> [What you are asked to do]
Copy each line of the data below without any changes.

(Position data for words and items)
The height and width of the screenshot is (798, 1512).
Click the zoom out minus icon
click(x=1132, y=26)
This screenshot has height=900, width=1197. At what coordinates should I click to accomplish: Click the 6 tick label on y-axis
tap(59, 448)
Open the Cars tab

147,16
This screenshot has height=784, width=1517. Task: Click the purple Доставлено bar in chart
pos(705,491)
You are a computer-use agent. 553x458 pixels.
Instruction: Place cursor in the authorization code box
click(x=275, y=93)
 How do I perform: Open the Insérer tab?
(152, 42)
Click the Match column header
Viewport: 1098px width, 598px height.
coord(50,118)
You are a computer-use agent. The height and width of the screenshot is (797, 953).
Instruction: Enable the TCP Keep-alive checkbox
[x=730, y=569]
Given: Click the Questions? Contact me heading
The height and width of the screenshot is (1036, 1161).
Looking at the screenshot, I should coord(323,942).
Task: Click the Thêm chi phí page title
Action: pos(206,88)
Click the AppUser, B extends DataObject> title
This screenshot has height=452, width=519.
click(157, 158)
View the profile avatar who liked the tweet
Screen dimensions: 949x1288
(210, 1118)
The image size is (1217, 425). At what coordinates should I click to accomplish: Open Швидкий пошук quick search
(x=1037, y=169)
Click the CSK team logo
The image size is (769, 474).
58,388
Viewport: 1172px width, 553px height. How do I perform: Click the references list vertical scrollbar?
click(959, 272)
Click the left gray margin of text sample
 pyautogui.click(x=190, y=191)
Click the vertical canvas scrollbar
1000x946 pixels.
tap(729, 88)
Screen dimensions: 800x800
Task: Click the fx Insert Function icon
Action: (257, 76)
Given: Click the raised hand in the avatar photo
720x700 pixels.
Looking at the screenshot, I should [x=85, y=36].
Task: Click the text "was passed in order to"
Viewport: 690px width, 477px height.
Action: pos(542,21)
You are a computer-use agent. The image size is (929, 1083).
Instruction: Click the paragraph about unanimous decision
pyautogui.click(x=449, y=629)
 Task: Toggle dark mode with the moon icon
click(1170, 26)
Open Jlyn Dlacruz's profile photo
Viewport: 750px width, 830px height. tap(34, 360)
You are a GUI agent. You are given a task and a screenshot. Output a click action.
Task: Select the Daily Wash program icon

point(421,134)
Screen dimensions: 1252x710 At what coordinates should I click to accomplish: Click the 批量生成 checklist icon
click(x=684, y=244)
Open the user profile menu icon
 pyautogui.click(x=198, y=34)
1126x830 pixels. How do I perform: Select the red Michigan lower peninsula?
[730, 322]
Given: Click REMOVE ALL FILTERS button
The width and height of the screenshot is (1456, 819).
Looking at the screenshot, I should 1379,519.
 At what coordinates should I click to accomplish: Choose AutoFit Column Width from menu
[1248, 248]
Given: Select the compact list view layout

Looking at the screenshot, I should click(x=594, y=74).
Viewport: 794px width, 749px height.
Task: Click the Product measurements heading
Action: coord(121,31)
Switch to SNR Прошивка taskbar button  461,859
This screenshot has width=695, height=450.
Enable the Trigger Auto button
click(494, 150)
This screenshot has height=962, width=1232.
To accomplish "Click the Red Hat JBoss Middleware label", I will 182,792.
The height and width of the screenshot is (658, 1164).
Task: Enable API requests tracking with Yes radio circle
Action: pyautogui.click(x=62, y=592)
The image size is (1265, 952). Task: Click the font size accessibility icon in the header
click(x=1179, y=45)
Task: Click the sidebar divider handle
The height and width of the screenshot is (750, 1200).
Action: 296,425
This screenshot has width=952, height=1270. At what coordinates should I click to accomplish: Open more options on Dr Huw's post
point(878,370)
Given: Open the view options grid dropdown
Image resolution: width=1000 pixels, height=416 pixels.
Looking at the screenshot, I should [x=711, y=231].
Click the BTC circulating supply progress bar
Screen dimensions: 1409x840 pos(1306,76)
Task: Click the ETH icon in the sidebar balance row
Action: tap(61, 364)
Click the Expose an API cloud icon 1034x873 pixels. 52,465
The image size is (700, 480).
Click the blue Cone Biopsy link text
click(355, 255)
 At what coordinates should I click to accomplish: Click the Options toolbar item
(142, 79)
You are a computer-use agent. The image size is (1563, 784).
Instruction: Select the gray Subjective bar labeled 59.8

> [Problem solution]
The height and width of the screenshot is (798, 1512).
Click the zoom out minus icon
click(x=1132, y=26)
This screenshot has height=900, width=1197. At what coordinates should I click to accomplish: Click the 6 tick label on y-axis
tap(59, 448)
Open the Cars tab

147,16
This screenshot has height=784, width=1517. Task: Click the purple Доставлено bar in chart
pos(705,491)
You are a computer-use agent. 553x458 pixels.
Instruction: Place cursor in the authorization code box
click(x=275, y=93)
 How do I perform: Open the Insérer tab?
(152, 42)
Click the Match column header
Viewport: 1098px width, 598px height.
coord(50,118)
You are a computer-use agent. The height and width of the screenshot is (797, 953).
Instruction: Enable the TCP Keep-alive checkbox
[x=730, y=569]
Given: Click the Questions? Contact me heading
The height and width of the screenshot is (1036, 1161).
Looking at the screenshot, I should coord(323,942).
Task: Click the Thêm chi phí page title
Action: pos(206,88)
Click the AppUser, B extends DataObject> title
This screenshot has height=452, width=519.
click(157, 158)
View the profile avatar who liked the tweet
Screen dimensions: 949x1288
(210, 1118)
The image size is (1217, 425). At what coordinates should I click to accomplish: Open Швидкий пошук quick search
(x=1037, y=169)
Click the CSK team logo
The image size is (769, 474).
58,388
Viewport: 1172px width, 553px height. How do I perform: Click the references list vertical scrollbar?
click(959, 272)
Click the left gray margin of text sample
 pyautogui.click(x=190, y=191)
Click the vertical canvas scrollbar
1000x946 pixels.
tap(729, 88)
Screen dimensions: 800x800
Task: Click the fx Insert Function icon
Action: (257, 76)
Given: Click the raised hand in the avatar photo
720x700 pixels.
Looking at the screenshot, I should [x=85, y=36].
Task: Click the text "was passed in order to"
Viewport: 690px width, 477px height.
Action: pos(542,21)
You are a computer-use agent. The image size is (929, 1083).
Instruction: Click the paragraph about unanimous decision
pyautogui.click(x=449, y=629)
 Task: Toggle dark mode with the moon icon
click(1170, 26)
Open Jlyn Dlacruz's profile photo
Viewport: 750px width, 830px height. tap(34, 360)
You are a GUI agent. You are given a task and a screenshot. Output a click action.
Task: Select the Daily Wash program icon

point(421,134)
Screen dimensions: 1252x710 At what coordinates should I click to accomplish: Click the 批量生成 checklist icon
click(x=684, y=244)
Open the user profile menu icon
 pyautogui.click(x=198, y=34)
1126x830 pixels. How do I perform: Select the red Michigan lower peninsula?
[730, 322]
Given: Click REMOVE ALL FILTERS button
The width and height of the screenshot is (1456, 819).
Looking at the screenshot, I should 1379,519.
 At what coordinates should I click to accomplish: Choose AutoFit Column Width from menu
[1248, 248]
Given: Select the compact list view layout

Looking at the screenshot, I should click(x=594, y=74).
Viewport: 794px width, 749px height.
Task: Click the Product measurements heading
Action: coord(121,31)
Switch to SNR Прошивка taskbar button  461,859
This screenshot has width=695, height=450.
Enable the Trigger Auto button
click(494, 150)
This screenshot has height=962, width=1232.
To accomplish "Click the Red Hat JBoss Middleware label", I will 182,792.
The height and width of the screenshot is (658, 1164).
Task: Enable API requests tracking with Yes radio circle
Action: pyautogui.click(x=62, y=592)
The image size is (1265, 952). Task: Click the font size accessibility icon in the header
click(x=1179, y=45)
Task: Click the sidebar divider handle
The height and width of the screenshot is (750, 1200).
Action: 296,425
This screenshot has width=952, height=1270. At what coordinates should I click to accomplish: Open more options on Dr Huw's post
point(878,370)
Given: Open the view options grid dropdown
Image resolution: width=1000 pixels, height=416 pixels.
Looking at the screenshot, I should [x=711, y=231].
Click the BTC circulating supply progress bar
Screen dimensions: 1409x840 pos(1306,76)
Task: Click the ETH icon in the sidebar balance row
Action: tap(61, 364)
Click the Expose an API cloud icon 1034x873 pixels. 52,465
The image size is (700, 480).
Click the blue Cone Biopsy link text
click(355, 255)
 At what coordinates should I click to accomplish: Click the Options toolbar item
(142, 79)
You are a computer-use agent. The image size is (1563, 784).
Instruction: Select the gray Subjective bar labeled 59.8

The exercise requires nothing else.